[Items listed in a dataset]
# # # # #

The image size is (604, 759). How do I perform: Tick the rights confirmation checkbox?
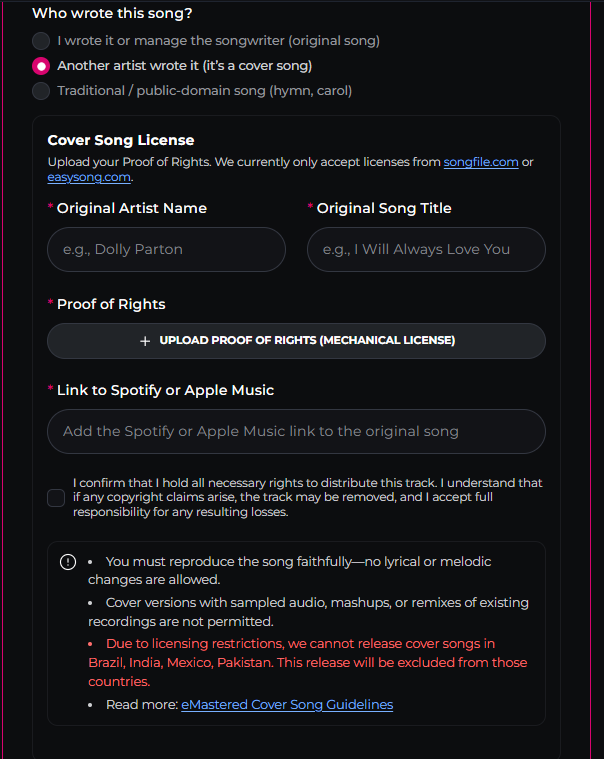coord(56,498)
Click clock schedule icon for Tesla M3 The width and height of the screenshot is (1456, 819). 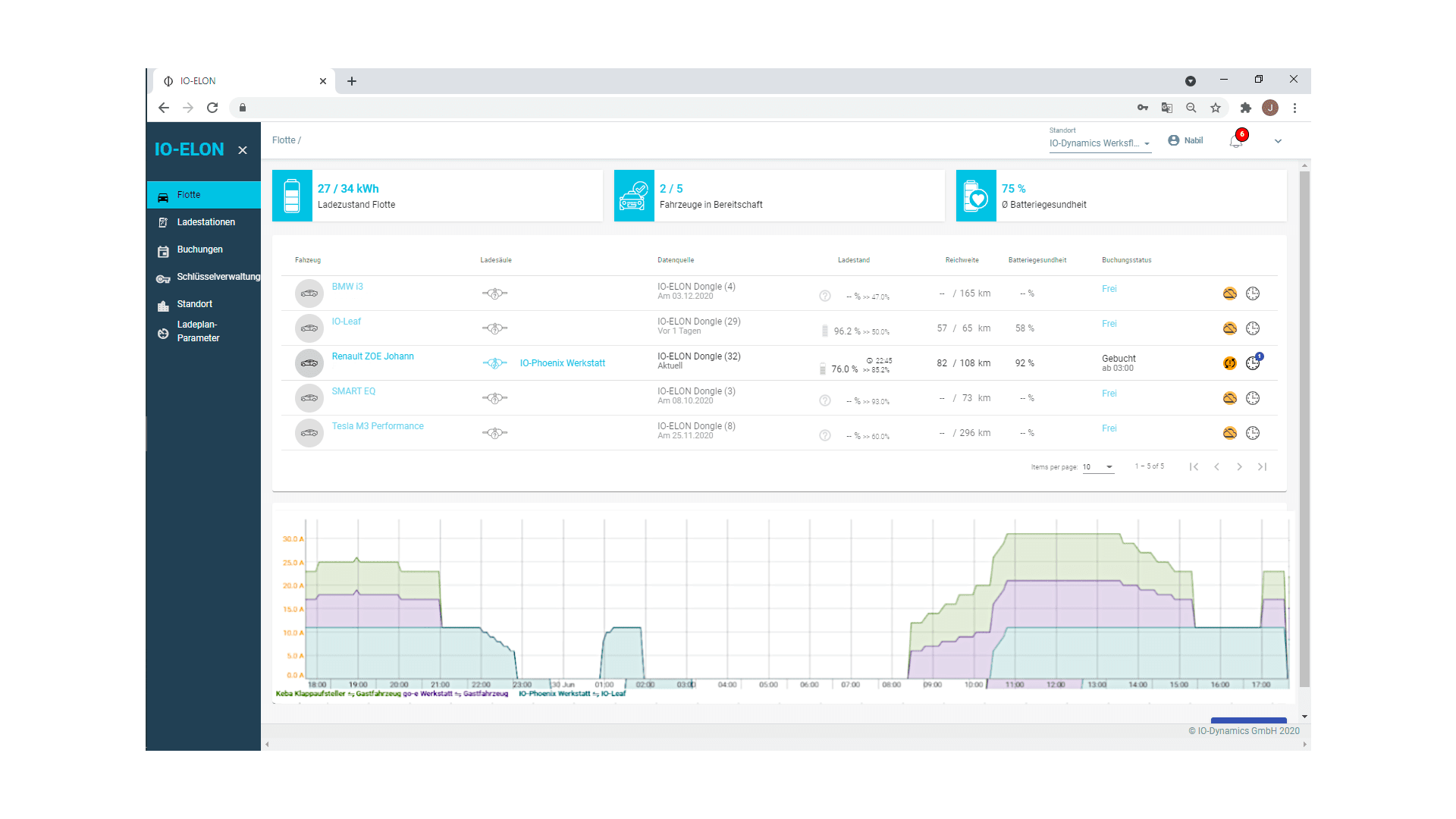coord(1253,433)
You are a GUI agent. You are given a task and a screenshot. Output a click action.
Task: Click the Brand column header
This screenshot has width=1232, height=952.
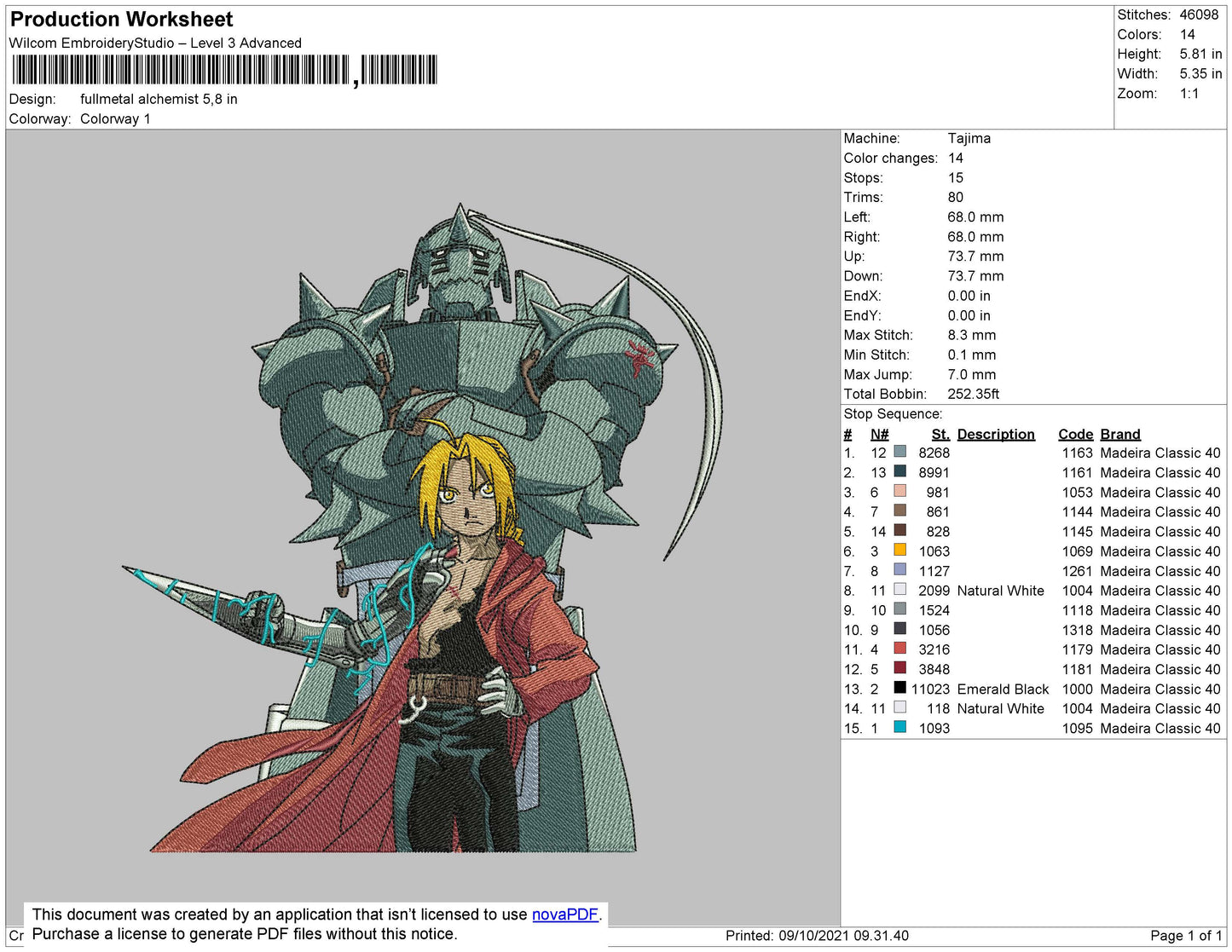[1119, 435]
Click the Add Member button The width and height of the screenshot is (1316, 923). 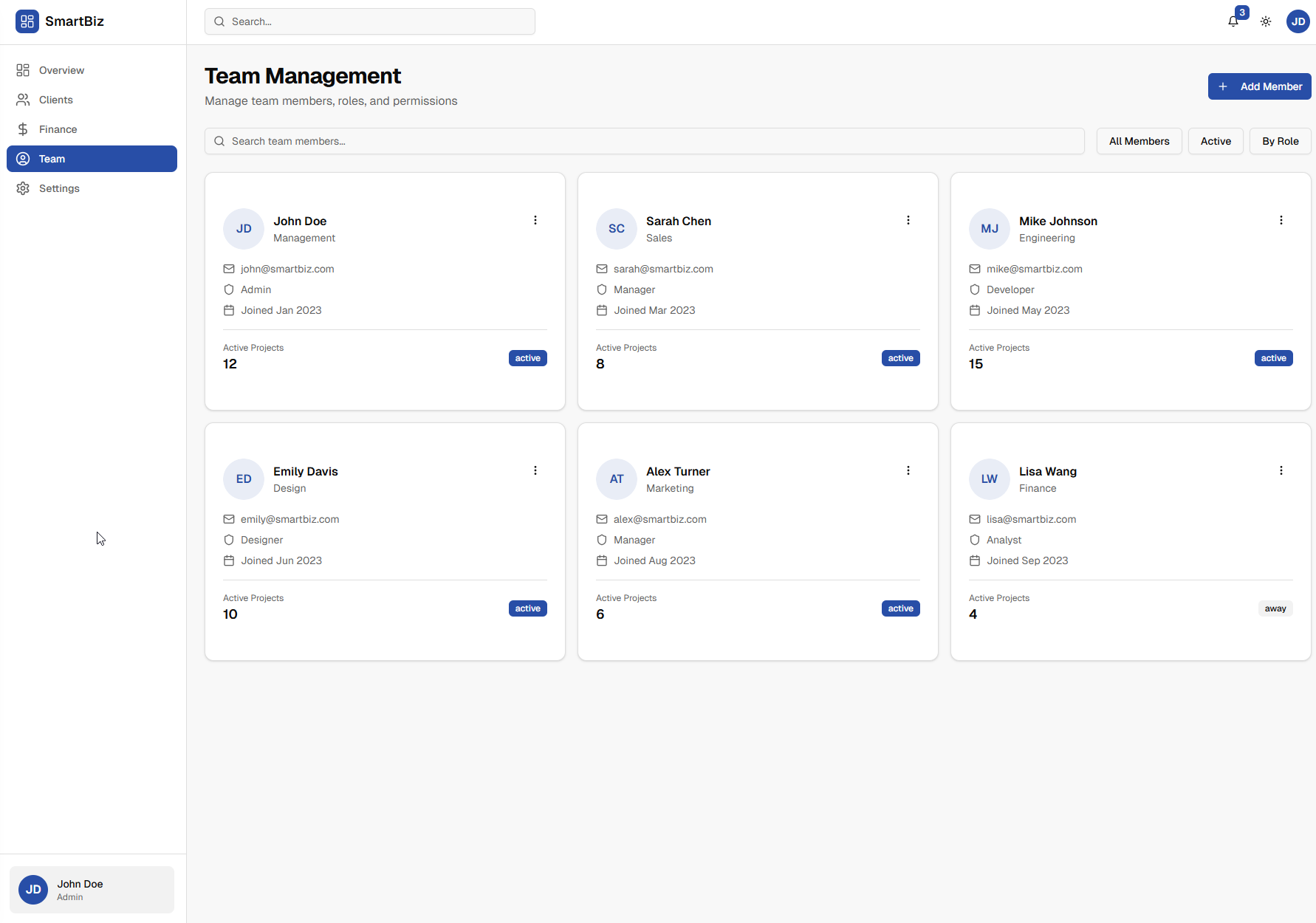coord(1259,86)
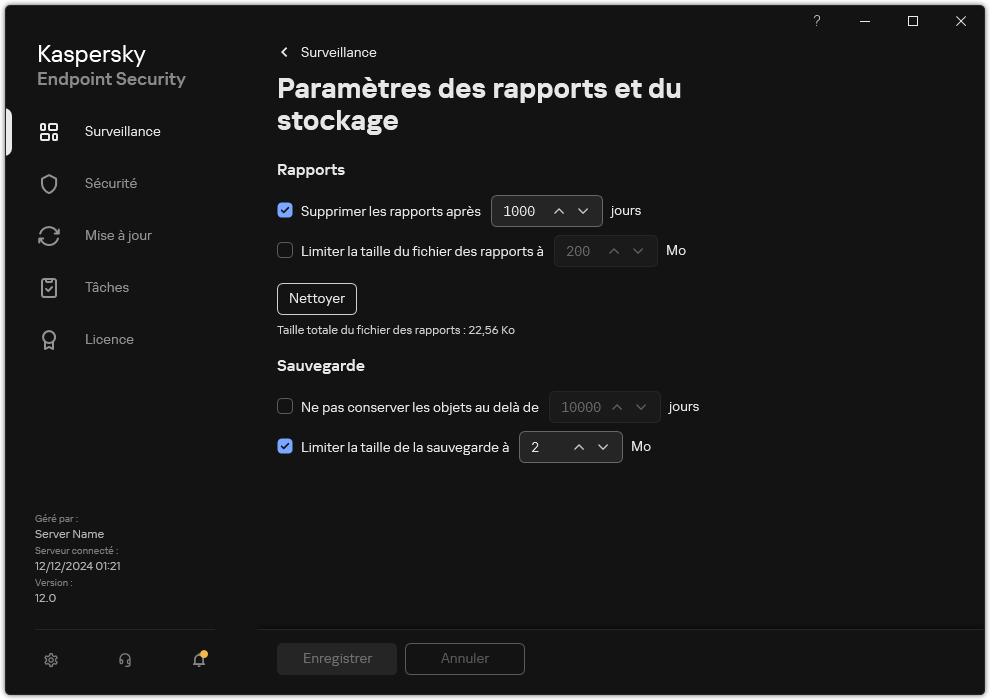Open Mise à jour from the sidebar
The height and width of the screenshot is (700, 990).
click(49, 235)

# # # # #

Begin at the line that contains "You are a GUI" and stop after the line that contains "[1119, 435]", switching "Brand" to "Model" and keeping everything else the same. Give back only those lines, without the pictures.

**TASK OUTPUT**
You are a GUI agent. You are given a task and a screenshot. Output a click action.
Task: Click the Model column header
This screenshot has width=1232, height=952.
[1119, 435]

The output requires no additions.